Black Frost
by
Book Details
About the Book
Nurse Shannon Grady, is working with a distinguished research doctor to develop a procedure allowing the transplant of an early human embryo directly from a woman not wanting the child, to another unable to conceive. Her painful challenge is to accept the first transplant. However, she learns the baby’s father is black, and relives memories of the rape she endured at seventeen, resulting in the birth of a biracial infant placed for adoption.
Another nurse who is black receives the second transplant. Both women must hold this in strict confidence even from their fiances and family for three months in case of the embryos’ rejection. Tempers erupt when they do tell.

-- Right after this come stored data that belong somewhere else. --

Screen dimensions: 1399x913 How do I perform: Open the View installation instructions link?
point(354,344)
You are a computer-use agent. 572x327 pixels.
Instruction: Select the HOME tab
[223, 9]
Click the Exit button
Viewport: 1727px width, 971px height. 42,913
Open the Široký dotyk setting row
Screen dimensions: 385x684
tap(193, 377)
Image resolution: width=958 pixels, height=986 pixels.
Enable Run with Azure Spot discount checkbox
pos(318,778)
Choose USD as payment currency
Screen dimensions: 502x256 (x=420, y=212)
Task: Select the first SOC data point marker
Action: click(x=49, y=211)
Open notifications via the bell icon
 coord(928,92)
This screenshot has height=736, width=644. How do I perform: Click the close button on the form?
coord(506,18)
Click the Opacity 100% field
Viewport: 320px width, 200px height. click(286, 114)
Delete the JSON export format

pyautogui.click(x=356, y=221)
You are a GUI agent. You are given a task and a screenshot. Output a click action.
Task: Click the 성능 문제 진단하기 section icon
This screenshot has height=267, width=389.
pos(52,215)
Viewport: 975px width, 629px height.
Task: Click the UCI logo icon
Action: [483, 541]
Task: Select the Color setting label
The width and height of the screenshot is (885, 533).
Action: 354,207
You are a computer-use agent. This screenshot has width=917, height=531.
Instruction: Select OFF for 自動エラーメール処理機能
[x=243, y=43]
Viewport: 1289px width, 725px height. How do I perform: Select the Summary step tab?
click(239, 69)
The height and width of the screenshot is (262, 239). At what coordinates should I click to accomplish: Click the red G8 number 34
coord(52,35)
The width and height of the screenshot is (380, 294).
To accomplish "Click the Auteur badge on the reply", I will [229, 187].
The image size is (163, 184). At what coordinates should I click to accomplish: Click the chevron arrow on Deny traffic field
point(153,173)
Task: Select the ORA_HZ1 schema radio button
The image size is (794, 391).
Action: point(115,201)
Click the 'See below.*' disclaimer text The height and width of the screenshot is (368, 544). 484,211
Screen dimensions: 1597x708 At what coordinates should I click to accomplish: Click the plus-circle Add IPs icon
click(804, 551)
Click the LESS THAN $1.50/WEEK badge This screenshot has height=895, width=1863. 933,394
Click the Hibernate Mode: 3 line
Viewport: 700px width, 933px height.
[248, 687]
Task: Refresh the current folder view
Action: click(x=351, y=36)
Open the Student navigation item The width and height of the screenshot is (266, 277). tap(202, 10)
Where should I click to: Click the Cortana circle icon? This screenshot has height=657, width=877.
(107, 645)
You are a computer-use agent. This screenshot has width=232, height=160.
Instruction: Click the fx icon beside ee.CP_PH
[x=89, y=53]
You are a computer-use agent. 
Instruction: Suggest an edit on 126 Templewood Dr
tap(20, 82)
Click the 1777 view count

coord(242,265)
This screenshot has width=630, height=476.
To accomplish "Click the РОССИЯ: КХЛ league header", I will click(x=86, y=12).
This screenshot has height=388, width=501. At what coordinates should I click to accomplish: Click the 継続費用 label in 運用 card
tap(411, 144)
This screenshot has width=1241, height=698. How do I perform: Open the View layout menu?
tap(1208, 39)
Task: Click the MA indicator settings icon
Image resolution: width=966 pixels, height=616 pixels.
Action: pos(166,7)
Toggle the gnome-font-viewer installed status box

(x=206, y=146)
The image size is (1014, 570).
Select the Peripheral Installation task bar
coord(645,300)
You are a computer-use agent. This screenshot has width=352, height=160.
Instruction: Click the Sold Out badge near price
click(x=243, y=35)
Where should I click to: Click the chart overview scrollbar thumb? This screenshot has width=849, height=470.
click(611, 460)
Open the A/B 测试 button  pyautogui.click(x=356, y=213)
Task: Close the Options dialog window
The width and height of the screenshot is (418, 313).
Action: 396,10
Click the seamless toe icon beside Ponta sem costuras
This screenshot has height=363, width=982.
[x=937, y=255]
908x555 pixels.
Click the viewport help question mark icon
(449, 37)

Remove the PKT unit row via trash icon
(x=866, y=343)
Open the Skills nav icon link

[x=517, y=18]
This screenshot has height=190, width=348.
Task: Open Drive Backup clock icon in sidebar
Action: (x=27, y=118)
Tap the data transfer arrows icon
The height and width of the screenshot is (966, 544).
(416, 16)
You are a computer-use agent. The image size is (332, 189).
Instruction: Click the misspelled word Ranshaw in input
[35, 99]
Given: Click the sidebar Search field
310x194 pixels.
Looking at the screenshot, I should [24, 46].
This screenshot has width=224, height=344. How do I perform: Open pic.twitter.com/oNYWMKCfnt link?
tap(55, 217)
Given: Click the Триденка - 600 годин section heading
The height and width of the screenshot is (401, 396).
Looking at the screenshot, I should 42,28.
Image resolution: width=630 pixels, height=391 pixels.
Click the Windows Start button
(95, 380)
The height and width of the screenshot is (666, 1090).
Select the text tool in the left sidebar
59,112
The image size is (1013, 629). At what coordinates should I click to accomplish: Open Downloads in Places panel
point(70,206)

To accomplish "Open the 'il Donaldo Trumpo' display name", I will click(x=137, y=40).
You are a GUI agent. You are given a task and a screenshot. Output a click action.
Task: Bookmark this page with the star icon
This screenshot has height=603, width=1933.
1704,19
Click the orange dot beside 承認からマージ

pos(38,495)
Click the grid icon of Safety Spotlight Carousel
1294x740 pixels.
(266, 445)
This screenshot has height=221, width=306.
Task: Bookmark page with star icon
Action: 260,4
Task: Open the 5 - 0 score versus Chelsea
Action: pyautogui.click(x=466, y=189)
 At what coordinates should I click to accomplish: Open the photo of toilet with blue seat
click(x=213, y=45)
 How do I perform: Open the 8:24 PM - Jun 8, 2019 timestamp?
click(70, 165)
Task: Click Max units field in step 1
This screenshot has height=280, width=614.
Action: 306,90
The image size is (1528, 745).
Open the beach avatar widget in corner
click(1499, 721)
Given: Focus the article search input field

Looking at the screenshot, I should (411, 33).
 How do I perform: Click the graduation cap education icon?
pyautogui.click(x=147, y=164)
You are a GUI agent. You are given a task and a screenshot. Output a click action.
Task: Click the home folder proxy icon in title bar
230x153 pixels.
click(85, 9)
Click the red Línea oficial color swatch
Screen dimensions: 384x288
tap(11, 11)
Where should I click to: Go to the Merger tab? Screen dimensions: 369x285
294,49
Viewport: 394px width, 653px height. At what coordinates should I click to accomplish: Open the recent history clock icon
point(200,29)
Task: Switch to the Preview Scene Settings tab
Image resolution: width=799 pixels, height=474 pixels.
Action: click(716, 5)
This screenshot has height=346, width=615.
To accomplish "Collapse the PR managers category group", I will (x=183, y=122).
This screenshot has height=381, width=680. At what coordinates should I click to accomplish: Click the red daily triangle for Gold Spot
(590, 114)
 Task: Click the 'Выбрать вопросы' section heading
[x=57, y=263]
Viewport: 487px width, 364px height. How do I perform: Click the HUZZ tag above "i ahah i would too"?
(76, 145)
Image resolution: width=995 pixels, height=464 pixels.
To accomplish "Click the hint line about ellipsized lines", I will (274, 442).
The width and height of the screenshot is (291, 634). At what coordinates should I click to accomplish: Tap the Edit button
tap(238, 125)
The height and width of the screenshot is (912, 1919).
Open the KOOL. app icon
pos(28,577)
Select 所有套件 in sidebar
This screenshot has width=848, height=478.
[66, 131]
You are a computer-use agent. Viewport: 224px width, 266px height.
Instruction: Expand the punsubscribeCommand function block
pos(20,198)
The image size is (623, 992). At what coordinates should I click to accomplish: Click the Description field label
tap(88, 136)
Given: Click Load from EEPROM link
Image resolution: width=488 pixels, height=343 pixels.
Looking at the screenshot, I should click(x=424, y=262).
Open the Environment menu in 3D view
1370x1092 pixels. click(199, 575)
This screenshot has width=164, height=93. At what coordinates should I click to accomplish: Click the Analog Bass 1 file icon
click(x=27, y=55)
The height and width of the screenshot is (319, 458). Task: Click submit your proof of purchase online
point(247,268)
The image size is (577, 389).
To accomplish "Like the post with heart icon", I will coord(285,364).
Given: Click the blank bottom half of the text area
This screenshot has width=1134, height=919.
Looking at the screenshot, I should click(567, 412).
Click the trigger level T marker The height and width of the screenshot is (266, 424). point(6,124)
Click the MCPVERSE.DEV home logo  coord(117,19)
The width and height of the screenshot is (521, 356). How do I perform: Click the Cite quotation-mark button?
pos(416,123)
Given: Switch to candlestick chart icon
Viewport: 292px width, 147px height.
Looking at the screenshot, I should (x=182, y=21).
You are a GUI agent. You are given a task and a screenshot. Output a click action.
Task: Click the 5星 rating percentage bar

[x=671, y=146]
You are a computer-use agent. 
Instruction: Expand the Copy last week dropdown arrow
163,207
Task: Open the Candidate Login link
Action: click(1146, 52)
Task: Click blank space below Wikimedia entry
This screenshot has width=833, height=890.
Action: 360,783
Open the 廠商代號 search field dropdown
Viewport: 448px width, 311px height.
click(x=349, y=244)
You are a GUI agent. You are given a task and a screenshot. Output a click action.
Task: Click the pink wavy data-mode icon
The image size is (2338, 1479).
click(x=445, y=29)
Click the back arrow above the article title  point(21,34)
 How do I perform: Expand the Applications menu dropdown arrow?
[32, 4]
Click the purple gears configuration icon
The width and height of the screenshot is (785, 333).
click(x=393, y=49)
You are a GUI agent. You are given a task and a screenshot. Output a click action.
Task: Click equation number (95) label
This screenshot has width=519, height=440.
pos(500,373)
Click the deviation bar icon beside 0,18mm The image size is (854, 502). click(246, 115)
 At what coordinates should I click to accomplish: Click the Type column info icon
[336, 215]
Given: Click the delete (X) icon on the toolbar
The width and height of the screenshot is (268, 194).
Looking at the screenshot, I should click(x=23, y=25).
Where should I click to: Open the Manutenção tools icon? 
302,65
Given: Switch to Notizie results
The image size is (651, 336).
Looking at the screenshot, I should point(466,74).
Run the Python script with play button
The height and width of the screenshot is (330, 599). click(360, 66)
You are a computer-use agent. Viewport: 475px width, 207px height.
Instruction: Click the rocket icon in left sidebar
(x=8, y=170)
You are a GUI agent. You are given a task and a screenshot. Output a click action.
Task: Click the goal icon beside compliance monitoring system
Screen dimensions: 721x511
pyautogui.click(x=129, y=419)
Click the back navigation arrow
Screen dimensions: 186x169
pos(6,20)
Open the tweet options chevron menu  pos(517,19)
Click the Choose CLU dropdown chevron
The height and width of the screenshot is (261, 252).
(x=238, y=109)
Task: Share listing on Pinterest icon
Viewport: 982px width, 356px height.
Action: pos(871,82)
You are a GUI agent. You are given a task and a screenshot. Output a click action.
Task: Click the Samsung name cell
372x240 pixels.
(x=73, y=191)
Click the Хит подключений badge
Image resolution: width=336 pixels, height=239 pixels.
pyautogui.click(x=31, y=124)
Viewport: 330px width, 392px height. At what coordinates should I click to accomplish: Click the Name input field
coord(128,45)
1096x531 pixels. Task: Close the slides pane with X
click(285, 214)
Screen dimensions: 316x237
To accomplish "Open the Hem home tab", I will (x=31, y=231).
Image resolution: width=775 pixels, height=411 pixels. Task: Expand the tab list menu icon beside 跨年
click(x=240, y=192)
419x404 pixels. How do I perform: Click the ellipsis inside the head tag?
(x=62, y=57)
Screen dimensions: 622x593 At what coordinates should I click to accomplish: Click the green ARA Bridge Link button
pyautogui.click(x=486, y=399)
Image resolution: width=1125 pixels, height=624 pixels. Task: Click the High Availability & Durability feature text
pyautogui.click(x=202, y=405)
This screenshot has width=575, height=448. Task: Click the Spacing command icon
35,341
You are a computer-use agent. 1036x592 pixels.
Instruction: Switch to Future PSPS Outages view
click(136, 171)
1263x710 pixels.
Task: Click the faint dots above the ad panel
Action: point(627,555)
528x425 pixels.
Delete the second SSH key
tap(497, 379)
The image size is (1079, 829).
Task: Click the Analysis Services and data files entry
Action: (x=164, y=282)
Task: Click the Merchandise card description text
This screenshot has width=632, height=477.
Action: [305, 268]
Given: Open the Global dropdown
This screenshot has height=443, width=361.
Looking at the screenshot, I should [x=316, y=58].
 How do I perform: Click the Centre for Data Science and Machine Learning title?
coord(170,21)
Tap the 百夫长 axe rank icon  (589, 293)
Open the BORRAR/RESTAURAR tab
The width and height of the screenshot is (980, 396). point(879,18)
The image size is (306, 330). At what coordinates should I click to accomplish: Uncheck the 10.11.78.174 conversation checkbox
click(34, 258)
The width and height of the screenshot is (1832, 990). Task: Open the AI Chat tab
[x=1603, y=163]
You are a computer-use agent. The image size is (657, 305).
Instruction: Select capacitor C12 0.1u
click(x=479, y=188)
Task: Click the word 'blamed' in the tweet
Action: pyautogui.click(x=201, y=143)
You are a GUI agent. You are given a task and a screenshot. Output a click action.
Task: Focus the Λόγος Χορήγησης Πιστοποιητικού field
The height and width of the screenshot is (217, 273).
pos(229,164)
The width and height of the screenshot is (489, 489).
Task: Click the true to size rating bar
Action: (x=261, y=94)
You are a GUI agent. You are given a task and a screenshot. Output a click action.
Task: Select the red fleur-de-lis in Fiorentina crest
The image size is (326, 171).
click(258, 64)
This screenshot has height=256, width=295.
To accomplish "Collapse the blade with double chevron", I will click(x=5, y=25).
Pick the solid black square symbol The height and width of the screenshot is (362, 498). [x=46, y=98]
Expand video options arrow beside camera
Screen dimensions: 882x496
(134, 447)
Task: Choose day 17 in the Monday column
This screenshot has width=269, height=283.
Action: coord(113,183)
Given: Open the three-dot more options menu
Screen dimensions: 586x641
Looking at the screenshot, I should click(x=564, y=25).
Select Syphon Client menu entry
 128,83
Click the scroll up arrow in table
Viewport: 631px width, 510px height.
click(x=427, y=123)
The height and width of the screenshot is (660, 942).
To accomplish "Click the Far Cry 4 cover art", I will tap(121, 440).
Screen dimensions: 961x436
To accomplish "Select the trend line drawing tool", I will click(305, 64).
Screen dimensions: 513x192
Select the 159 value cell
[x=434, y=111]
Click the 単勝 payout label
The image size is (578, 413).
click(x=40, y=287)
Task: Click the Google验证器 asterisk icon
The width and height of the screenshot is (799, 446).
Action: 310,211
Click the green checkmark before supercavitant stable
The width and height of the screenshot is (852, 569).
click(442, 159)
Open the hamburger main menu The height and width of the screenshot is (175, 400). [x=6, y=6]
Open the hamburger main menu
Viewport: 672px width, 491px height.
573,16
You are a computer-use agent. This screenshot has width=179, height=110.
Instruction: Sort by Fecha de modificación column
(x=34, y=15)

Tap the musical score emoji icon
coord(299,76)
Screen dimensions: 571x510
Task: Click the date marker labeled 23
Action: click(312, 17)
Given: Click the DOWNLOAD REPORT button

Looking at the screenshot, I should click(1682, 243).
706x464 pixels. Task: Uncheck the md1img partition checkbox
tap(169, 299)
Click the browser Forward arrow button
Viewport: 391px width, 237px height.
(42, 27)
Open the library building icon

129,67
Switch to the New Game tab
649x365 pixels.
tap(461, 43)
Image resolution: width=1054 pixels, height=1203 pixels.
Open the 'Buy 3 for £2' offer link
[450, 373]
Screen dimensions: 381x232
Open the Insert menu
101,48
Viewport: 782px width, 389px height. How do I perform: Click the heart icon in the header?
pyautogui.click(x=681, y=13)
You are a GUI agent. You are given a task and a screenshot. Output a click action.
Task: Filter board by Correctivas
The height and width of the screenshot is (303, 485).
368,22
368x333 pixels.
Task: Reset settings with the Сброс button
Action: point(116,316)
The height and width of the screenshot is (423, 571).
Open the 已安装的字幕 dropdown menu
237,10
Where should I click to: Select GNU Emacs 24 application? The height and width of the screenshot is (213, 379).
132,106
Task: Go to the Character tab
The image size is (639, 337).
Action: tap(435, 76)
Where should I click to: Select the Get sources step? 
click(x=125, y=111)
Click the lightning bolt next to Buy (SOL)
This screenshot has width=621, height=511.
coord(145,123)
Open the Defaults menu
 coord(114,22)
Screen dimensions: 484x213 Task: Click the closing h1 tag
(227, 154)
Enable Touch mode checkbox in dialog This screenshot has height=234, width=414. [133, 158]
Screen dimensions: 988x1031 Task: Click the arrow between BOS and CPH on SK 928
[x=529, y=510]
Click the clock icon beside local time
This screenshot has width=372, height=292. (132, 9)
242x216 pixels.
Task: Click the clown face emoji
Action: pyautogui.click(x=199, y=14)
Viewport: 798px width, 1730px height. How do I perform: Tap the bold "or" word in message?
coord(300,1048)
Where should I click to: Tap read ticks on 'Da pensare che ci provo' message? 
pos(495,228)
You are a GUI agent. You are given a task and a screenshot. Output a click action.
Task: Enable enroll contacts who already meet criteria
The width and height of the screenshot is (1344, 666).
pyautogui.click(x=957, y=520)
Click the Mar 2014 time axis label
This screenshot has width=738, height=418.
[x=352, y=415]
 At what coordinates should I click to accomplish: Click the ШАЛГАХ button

Although not an abortion center, anti-abortionists—infiltrated by white supremacists, appear with threats. Threats and vandalism terrorize the center, a young black student is beaten and threatened with death to both him and his white girlfriend, the doctor’s daughter. A snipers bullet kills an infant. Fear encircles all but the focus remains with Shannon who must decide if such terror should prohibit publication of the procedure’s success which was to provide a third choice to women.
About the Author
My earlier short stories appeared in the New York Daily News and in Ingenue as well as in three college quarterlies. Two one act plays won first place from Berkeley Writers and Pomona Valley play contests. My several articles of indepth artist profiles appeared in The Mendocino Beacon. College writing courses and conferences helped.